According to Cloudflare’s incident report released the following day, the R2 Gateway service was taken down by a Cloudflare employee attempting to block a phishing site hosted on the Cloudflare R2 service. All operations involving R2 buckets and objects, including uploads, downloads, and metadata operations, were affected. Matt Silverlock, Senior Director of Product at Cloudflare, and Javier Castro explain:
The incident occurred due to human error and insufficient validation safeguards during a routine abuse remediation for a report about a phishing site hosted on R2. The action taken on the complaint resulted in an advanced product disablement action on the site that led to disabling the production R2 Gateway service responsible for the R2 API.
Source: Cloudflare blog
Cloudflare R2 storage, an S3-compatible object storage service with no egress charges, has been generally available since 2022 and is one of Cloudflare’s core offerings. While the company emphasized that the incident did not result in data loss or corruption within R2, many services were impacted in a cascading manner. Stream, Images, and Vectorize experienced downtime or significantly high error rates. Meanwhile, only a small fraction (0.002%) of deployments to Workers and Pages projects failed during the primary incident window. Silverlock and Castro add:
At the R2 service level, our internal Prometheus metrics showed R2’s SLO near-immediately drop to 0% as R2’s Gateway service stopped serving all requests and terminated in-flight requests (…) Remediation and recovery was inhibited by the lack of direct controls to revert the product disablement action and the need to engage an operations team with lower level access than is routine. The R2 Gateway service then required a re-deployment in order to rebuild its routing pipeline across our edge network.
Source: Cloudflare blog
The incident report was published just a few hours after the event, and in a popular Reddit thread, many users praised Cloudflare’s transparency and the level of detail provided. User JakeSteam writes:
Really appreciated the detailed minute by minute breakdown, helping highlight exactly why each minute of delay existed. Great work as always by cloudflare, turning something bad into a learning opportunity for all.
User Miasodasto13 adds:
Gotta love their transparency. Also, I can’t imagine the adrenaline rush of experiencing such an event as an engineer. It must feel like disarming a ticking bomb. With each minute of downtime passing, the higher the consequences.

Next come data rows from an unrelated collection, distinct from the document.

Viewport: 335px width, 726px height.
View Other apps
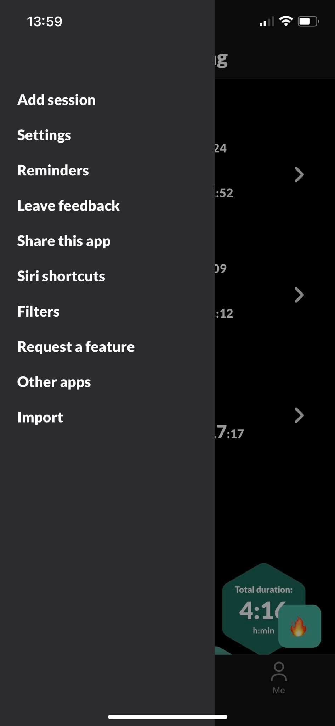(54, 382)
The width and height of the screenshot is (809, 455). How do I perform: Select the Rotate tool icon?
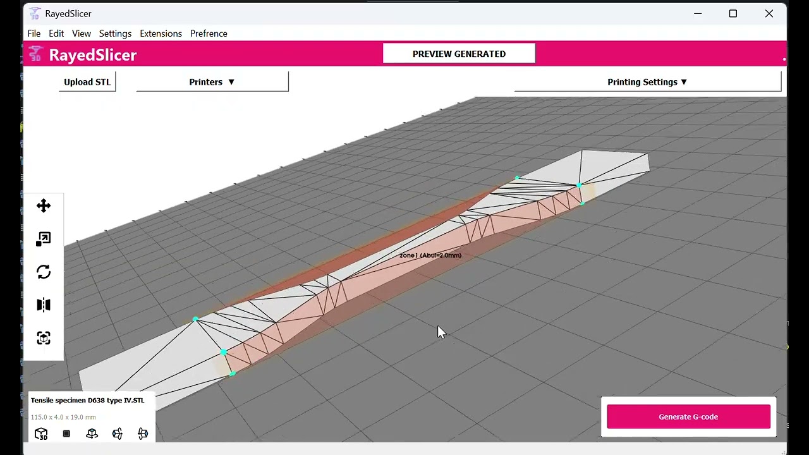pos(44,272)
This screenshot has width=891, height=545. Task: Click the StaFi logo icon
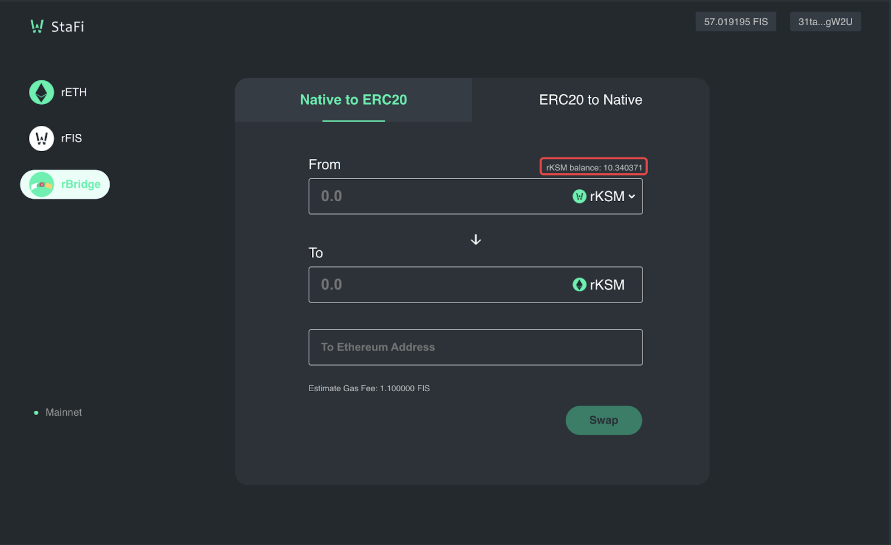[x=37, y=26]
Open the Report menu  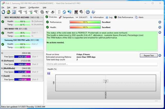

Amanbolat Balabekov, staff software engineer at Delivery Hero, offers a different perspective:
You’d think teams would build internal tools specifically for situations like this, but ironically, Cloudflare’s tools failed precisely when they were needed most. It looks like to recover the service, they need to use the service itself, which creates this crazy cyclic dependency.

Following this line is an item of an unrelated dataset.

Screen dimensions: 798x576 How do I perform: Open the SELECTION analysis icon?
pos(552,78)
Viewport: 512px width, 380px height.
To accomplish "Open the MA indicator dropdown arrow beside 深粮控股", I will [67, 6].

Cloudflare has outlined several remediation and follow-up steps to address the validation gaps and prevent similar failures in the future. These include restricting access to product disablement actions and requiring two-party approval for ad-hoc product disablements. Additionally, the team is working on expanding abuse checks to prevent the accidental blocking of internal hostnames, thereby reducing the blast radius of both system- and human-driven actions.